Les défis spécifiques du recrutement féminin
La proportion de femmes dans les recrutements reste stable autour de 12 à 13%, un chiffre que le général Goujon aimerait voir augmenter. "Notre institution est perçue comme extrêmement masculine et intimidante", reconnaît-il. Pour y remédier, plusieurs stratégies sont déployées :
- Mise en avant systématique des femmes dans la communication
- Réseau d'ambassadrices sur les réseaux sociaux
- Réponses aux questions pratiques sur la vie quotidienne
Si le combat d'infanterie reste majoritairement masculin, de nombreux métiers, notamment dans le numérique, sont "absolument neutres quant au genre". "Ne pas recruter de femmes dans ces domaines reviendrait à combattre avec une main dans le dos", affirme le général.

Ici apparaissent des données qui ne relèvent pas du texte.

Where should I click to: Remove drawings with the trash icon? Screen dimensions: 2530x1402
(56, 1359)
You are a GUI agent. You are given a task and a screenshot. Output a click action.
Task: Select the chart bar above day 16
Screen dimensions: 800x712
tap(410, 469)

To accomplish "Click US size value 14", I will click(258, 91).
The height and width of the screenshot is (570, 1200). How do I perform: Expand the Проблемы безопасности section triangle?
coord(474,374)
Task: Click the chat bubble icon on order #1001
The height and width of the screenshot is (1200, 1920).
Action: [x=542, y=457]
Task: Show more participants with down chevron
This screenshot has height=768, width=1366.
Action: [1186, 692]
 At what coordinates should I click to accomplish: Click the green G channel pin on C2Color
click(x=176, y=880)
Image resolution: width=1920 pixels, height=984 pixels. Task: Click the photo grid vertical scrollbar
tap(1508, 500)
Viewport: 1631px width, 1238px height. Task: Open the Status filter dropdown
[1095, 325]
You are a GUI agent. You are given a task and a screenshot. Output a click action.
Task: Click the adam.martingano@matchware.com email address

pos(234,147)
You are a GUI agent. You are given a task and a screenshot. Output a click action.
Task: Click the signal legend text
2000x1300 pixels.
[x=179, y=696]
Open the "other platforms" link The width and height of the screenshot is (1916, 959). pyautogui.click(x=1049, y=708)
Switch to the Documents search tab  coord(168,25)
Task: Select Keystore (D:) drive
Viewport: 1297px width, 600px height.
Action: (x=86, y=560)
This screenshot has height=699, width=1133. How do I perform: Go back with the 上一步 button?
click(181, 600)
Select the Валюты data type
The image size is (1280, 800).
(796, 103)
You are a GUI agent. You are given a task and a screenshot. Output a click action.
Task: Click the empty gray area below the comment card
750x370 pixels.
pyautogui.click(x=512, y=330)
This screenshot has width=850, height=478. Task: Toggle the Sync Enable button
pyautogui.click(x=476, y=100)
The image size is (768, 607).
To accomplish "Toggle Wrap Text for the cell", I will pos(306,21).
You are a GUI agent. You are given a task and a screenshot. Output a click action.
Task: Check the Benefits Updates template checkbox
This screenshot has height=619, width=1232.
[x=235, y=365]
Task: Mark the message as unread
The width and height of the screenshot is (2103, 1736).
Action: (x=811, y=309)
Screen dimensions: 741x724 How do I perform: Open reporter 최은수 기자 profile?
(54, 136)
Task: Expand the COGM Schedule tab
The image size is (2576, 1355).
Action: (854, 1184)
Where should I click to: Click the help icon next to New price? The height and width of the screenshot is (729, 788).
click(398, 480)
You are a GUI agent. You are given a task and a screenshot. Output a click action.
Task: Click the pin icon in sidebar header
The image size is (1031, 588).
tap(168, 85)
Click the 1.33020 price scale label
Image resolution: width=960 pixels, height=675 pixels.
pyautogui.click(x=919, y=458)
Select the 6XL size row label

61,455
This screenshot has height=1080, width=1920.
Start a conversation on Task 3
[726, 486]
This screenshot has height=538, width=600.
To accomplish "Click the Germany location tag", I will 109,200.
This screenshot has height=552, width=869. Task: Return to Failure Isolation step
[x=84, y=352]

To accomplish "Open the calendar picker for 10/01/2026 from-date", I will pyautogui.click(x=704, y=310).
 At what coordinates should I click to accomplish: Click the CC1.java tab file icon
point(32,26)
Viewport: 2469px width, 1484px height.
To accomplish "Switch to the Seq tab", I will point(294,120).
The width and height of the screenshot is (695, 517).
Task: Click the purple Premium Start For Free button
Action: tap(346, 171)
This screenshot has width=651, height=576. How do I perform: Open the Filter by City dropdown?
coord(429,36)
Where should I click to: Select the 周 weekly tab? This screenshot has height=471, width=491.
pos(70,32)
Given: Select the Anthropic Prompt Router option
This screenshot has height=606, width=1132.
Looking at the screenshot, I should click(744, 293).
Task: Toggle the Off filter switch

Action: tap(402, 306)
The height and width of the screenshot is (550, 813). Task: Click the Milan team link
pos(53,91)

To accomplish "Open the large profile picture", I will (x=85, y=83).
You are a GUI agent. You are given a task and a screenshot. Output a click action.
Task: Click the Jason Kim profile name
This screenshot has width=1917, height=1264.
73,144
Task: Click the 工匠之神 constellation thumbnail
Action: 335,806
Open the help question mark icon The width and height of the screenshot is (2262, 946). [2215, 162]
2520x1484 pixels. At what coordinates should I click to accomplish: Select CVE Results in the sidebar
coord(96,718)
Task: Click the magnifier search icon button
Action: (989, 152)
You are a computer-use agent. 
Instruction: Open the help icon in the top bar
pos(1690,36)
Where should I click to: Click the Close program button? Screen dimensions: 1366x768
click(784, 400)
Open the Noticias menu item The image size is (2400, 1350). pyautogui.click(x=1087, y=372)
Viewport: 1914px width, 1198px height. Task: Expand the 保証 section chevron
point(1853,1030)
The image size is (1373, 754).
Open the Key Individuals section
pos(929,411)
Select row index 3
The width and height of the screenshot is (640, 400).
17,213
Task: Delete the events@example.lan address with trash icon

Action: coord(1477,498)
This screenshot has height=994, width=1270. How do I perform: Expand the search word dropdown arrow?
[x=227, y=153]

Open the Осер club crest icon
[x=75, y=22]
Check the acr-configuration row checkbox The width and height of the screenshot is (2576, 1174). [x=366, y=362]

Fidélisation et rémunération compétitive
Les engagements dominants varient de trois à neuf ans pour les militaires du rang, avec une durée moyenne de service entre six et sept ans. "En termes de rémunération, nous sommes compétitifs avec le secteur privé", assure le général Goujon. Un jeune soldat bénéficie du logement et de la nourriture, ce qui lui confère un fort pouvoir d'achat. Le ministère a développé un plan de fidélisation pour prolonger la durée moyenne de service.
Anticiper les défis de la prochaine décennie
Le général Goujon identifie trois tendances lourdes préoccupantes pour l'horizon 2030 :
- La baisse des classes d'âge à partir de 2032-2033
- La diminution des vocations scientifiques
- La compétition accrue pour les compétences techniques
Pour y faire face, l'armée de terre a développé des partenariats avec des lycées professionnels et créé l'École militaire préparatoire technique (EMPT), faisant de l'apprentissage "une voie d'avenir stratégique".
Relancer la machine du recrutement après la pandémie
Après un creux début 2023 lié aux restrictions post-Covid, l'armée de terre est "retournée activement au contact de la jeunesse" et a retrouvé ses flux habituels de recrutement. "Aujourd'hui, notre véritable défi n'est plus la quantité, mais d'attirer des profils de pointe", explique le général. Pour la première fois, des campagnes publicitaires spécifiques ciblent les métiers du numérique avec des slogans comme "Faire de sa ligne de code sa ligne de front".
Le paradoxe actuel réside dans l'étau entre "l'urgence du temps court et les cycles très longs de la construction des ressources humaines". Mais le général Goujon se montre confiant : "Nous sommes en capacité aujourd'hui de remonter en puissance rapidement", grâce au socle de compétences préservé malgré les années de décroissance budgétaire.